Recentemente assisti a uma entrevista do historiador Boris Fausto feita ao programa Roda-Viva da TV Cultura. Entre os temas problematizados, além das velhas questões políticas e da própria escrita da história do Brasil contemporâneo, foi trazido à discussão o mais recente livro desse historiador, que, inclusive, andei comentando aqui nesse Blog. Trata-se do "Brilho do Bronze", um livro de memórias, um diário em que o autor, melancólico confesso, trás as recordações cotidianas após a perda da mulher. Texto muito elogiado por sinal, e, que recomendo.

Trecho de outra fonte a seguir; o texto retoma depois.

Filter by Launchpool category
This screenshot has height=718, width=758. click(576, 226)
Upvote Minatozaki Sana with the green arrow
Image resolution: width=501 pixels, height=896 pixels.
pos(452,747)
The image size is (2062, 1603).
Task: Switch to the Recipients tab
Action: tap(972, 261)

Num determinado momento da entrevista, um jornalista, que não me recordo o nome, perguntou a Bóris se ele tinha sido influenciado pelo autor uruguaio Mário Benedetti, cujo o livro, "A Trégua", teria, como afirmou, enredo semelhante. Ingenuamente achei a pergunta estranha, até mesmo ridícula, pois se são memórias, não haveria sentido em se ter "influências". Como uma obra da vida real teria sido copiada da ficção? A vida real, pensei, é contingente, foge ao nosso controle, não segue a mesma linha da ficção - mesmo quando se perde proposital ou momentaneamente o controle criativo. Disse acima que fui ingênuo porque fui verificar o romance do uruguaio e desse modo, pude perceber, que a vida é singular, mas a estética nem sempre... De fato, a forma de narrar dos dois autores é muito semelhante, e trazem tragédias parecidas. Costumo dizer que todas as vidas se parecem no final, terminam, invariavelmente, em morte e tristeza, e, nesses dois textos, posso confirmar essa assertiva .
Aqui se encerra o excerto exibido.